Material shown START
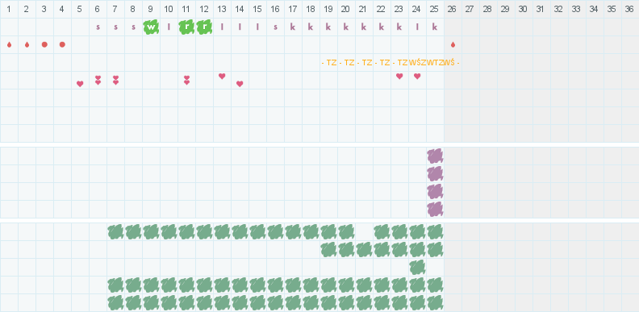Select the double heart icon on day 6
Screen dimensions: 639x312
[98, 81]

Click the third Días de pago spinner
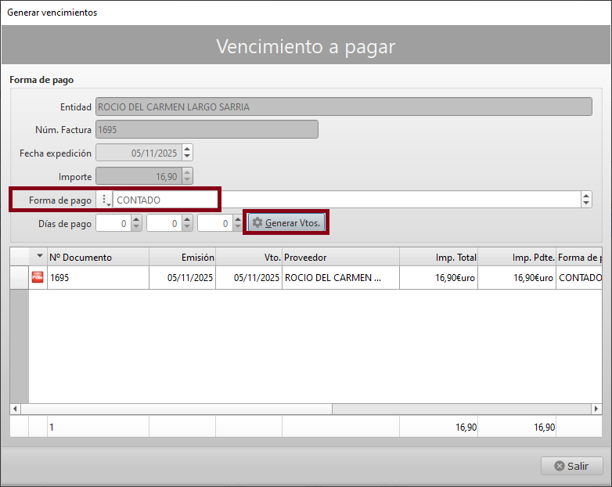point(238,224)
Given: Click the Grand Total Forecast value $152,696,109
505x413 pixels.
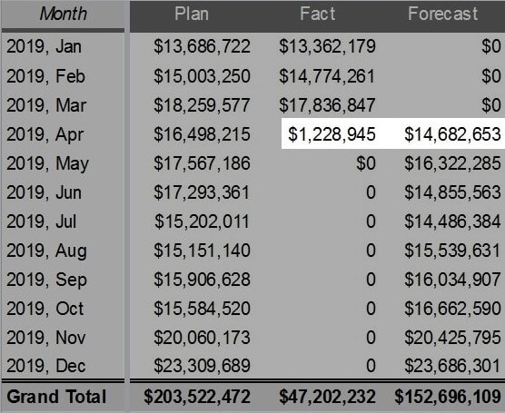Looking at the screenshot, I should pyautogui.click(x=448, y=397).
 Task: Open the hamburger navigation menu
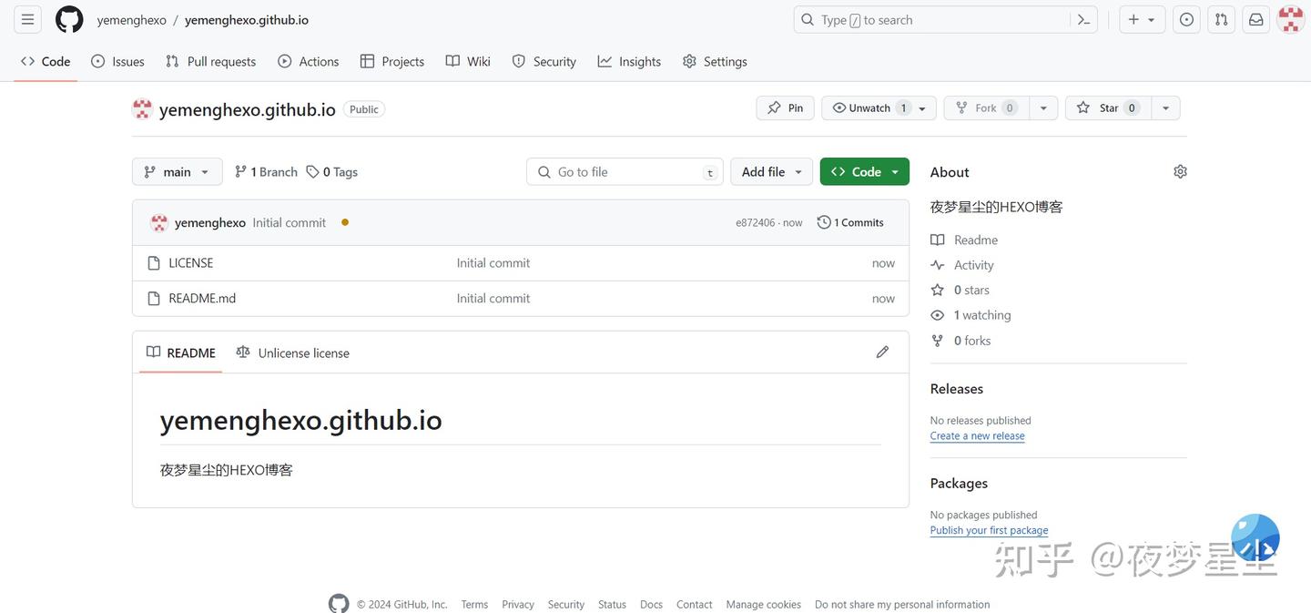[x=26, y=18]
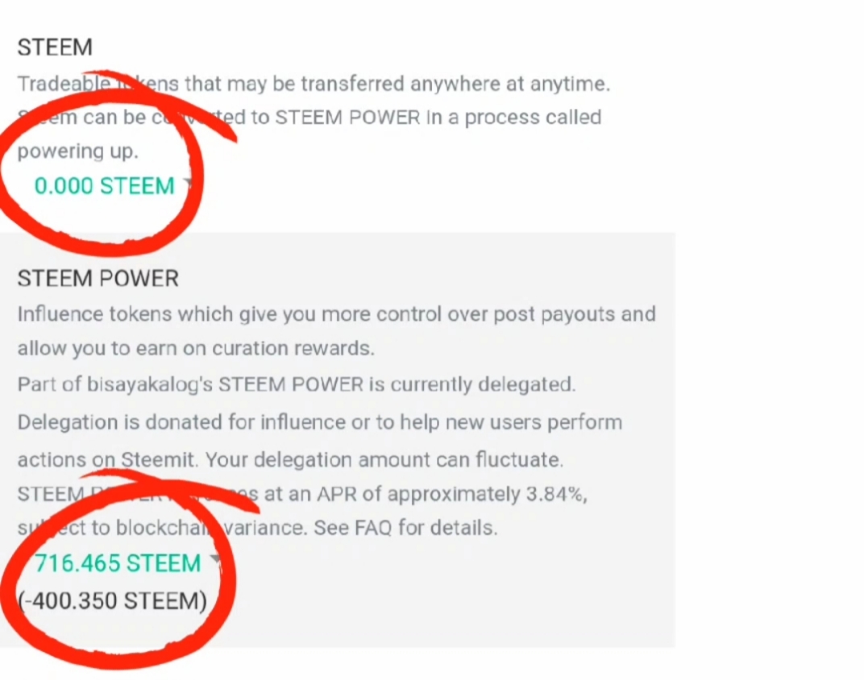Click the arrow beside 0.000 STEEM
This screenshot has height=680, width=864.
pos(188,185)
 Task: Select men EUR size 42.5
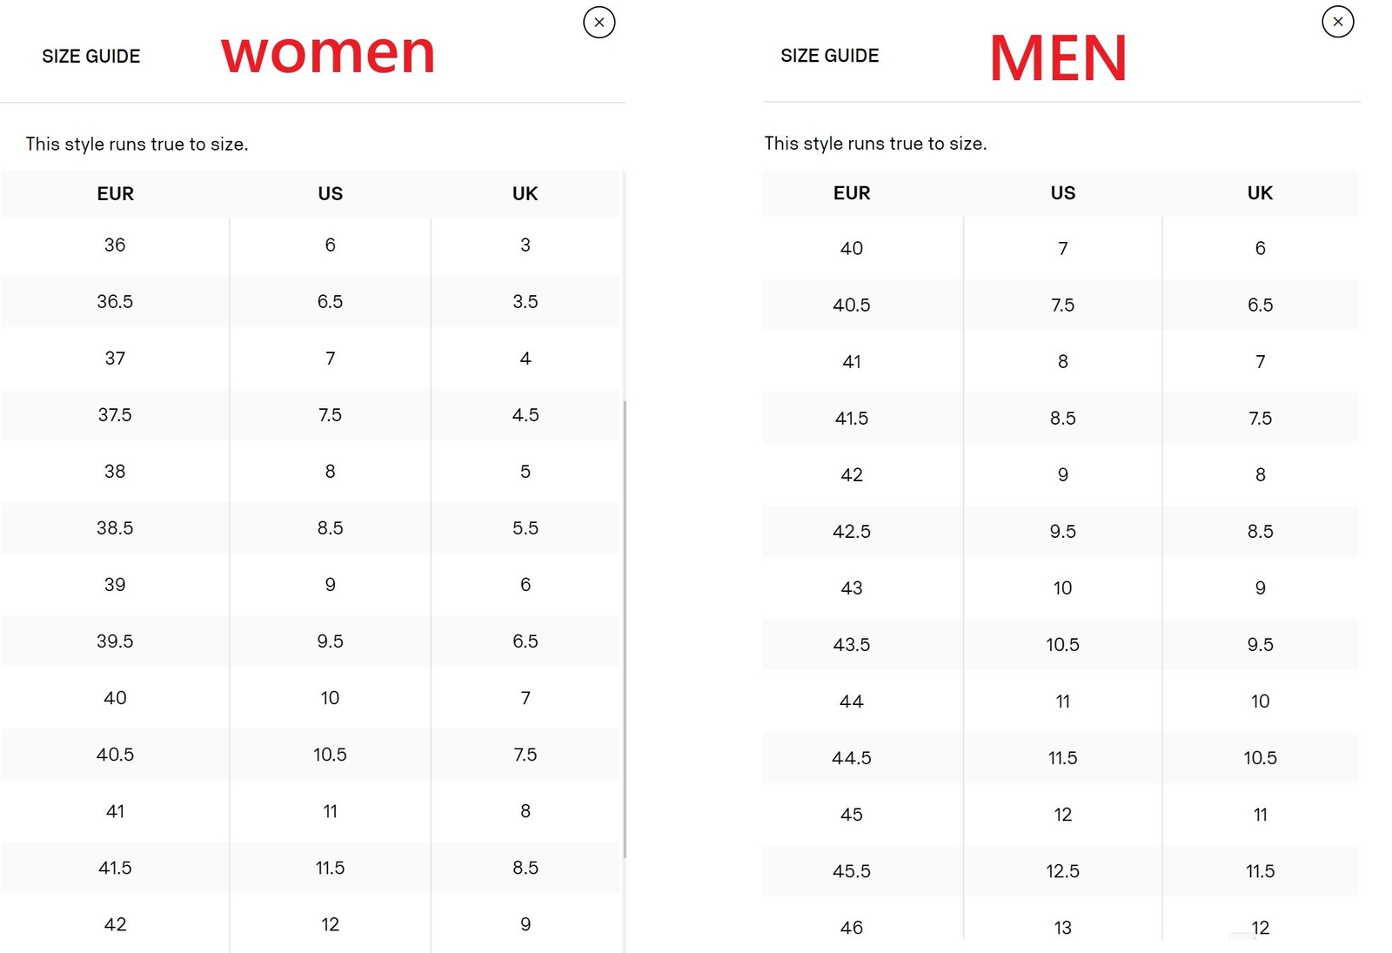pyautogui.click(x=851, y=532)
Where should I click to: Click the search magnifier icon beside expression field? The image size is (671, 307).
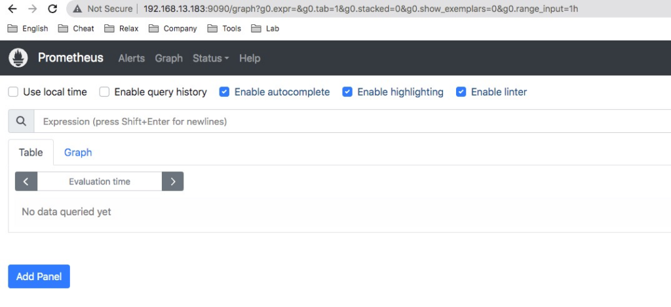[x=21, y=122]
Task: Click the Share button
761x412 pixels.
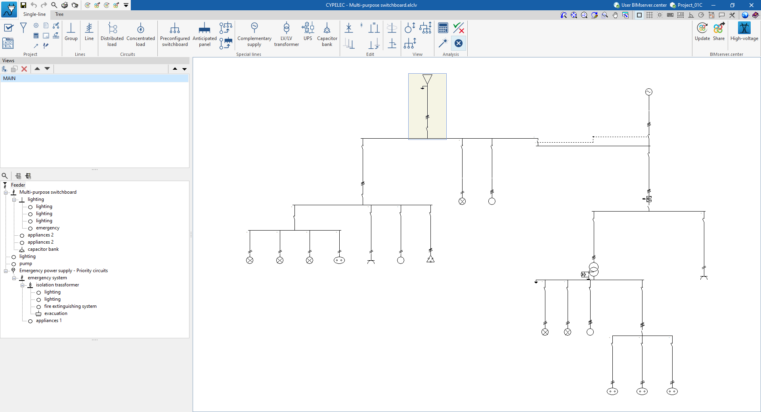Action: tap(719, 32)
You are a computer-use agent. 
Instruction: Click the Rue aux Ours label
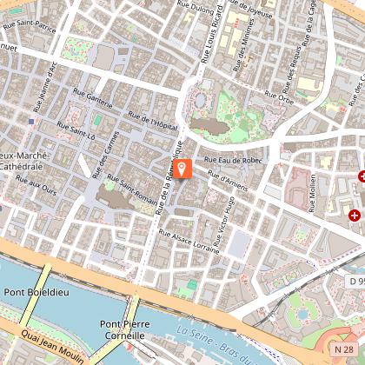37,185
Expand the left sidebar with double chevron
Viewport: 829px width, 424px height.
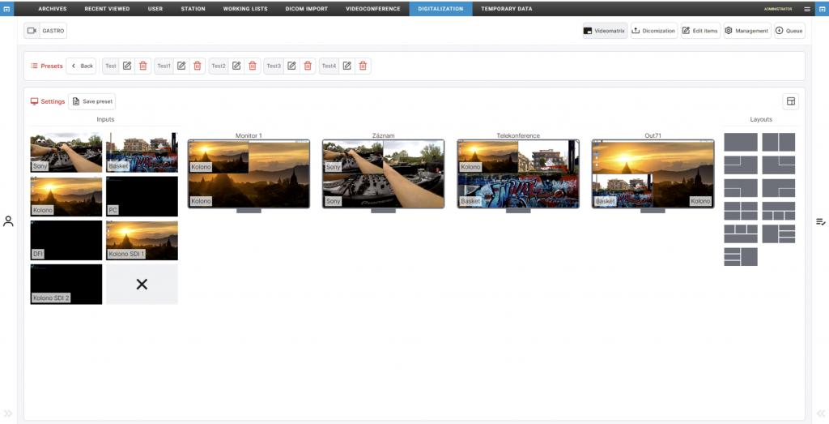pyautogui.click(x=8, y=413)
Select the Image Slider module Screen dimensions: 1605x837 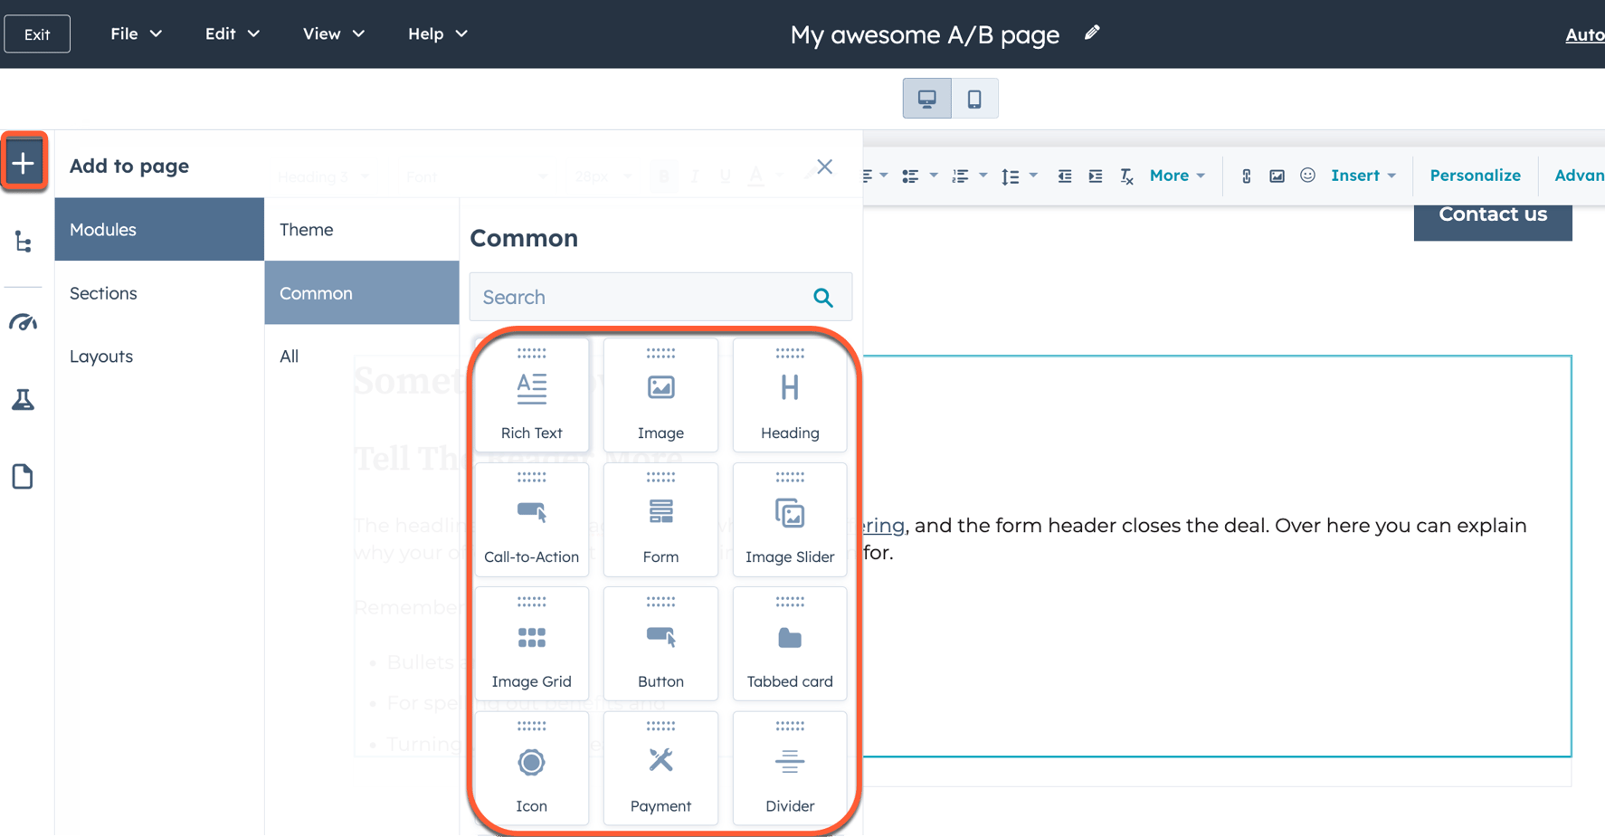click(x=789, y=520)
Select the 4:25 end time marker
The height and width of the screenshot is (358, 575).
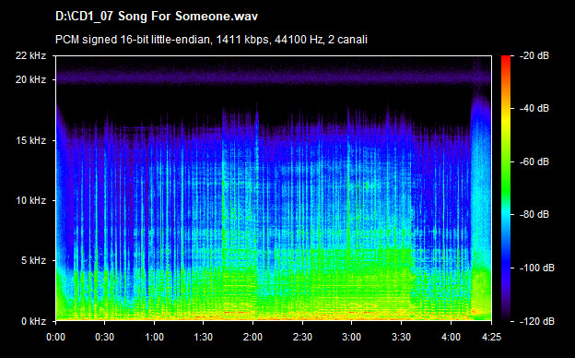click(x=491, y=337)
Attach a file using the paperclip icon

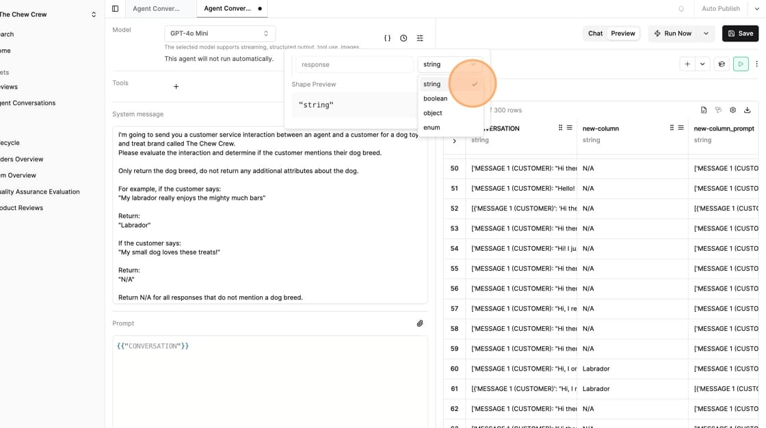click(420, 323)
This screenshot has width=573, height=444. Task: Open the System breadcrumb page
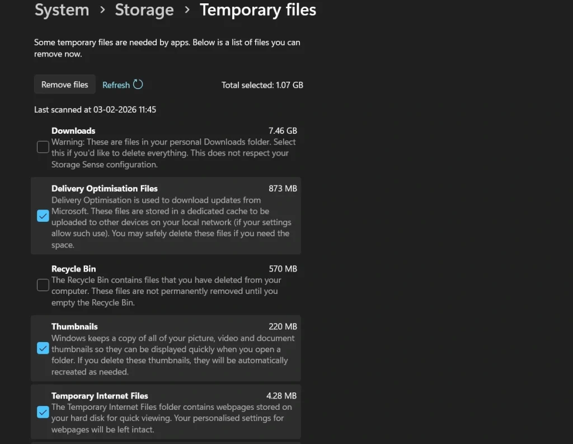[x=62, y=10]
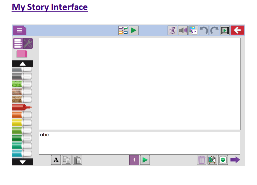The image size is (257, 185).
Task: Click the text box containing abc
Action: [139, 143]
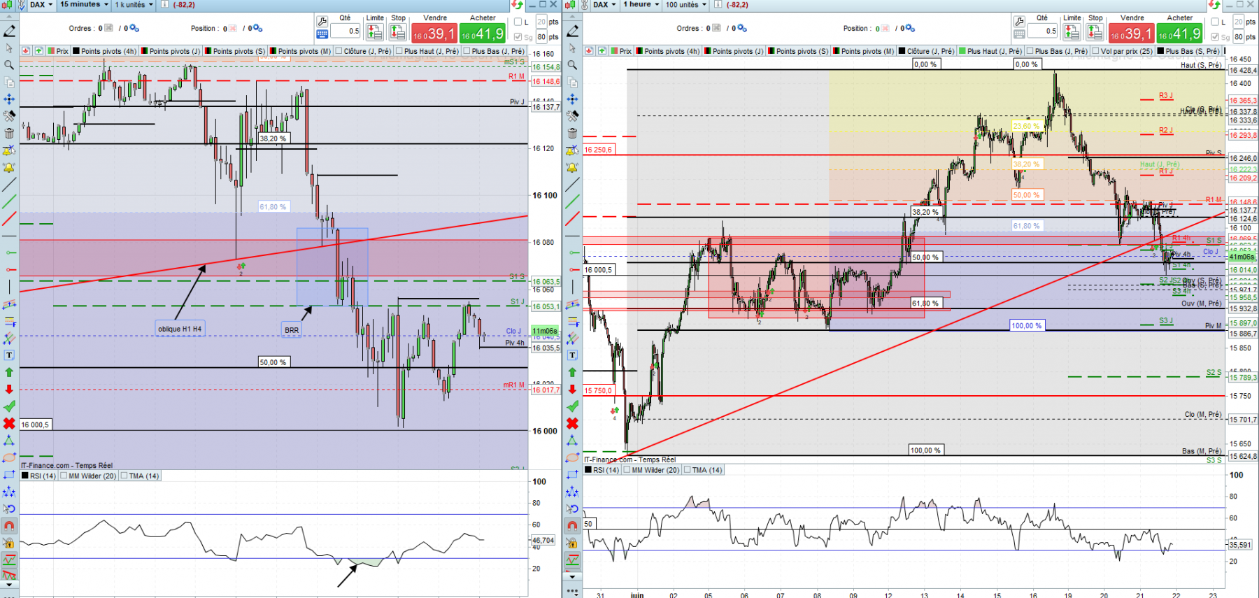Select the pencil drawing tool in left chart
The height and width of the screenshot is (598, 1259).
pyautogui.click(x=9, y=31)
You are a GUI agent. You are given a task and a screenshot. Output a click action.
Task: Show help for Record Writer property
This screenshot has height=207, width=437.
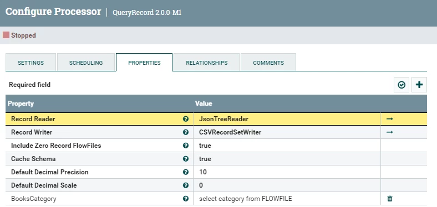click(x=186, y=132)
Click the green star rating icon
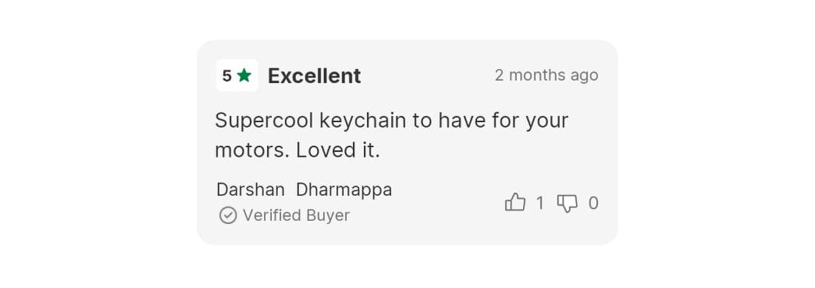Image resolution: width=815 pixels, height=288 pixels. click(x=245, y=75)
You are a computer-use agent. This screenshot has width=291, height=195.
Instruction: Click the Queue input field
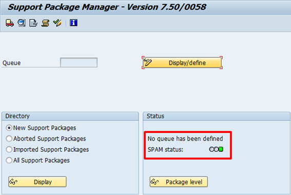(79, 63)
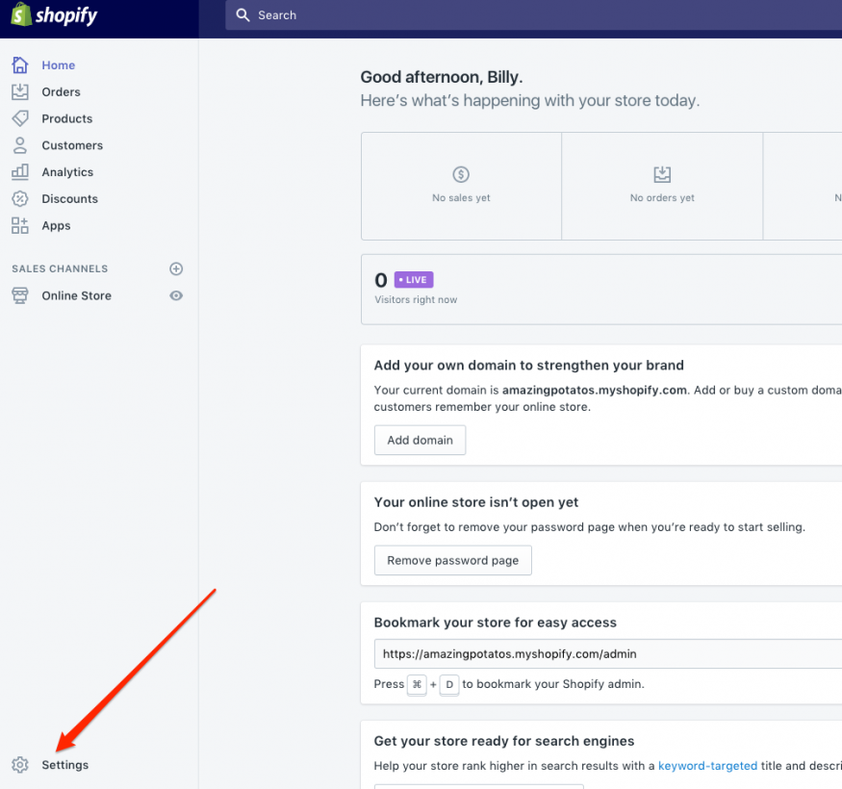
Material shown END
Among the lines of the preceding data, which ones hold the word "agent"? List them.

You are a computer-use agent. 
You are a GUI agent. You are given a task and a screenshot. Output a click action.
You are a computer-use agent. This screenshot has width=291, height=195.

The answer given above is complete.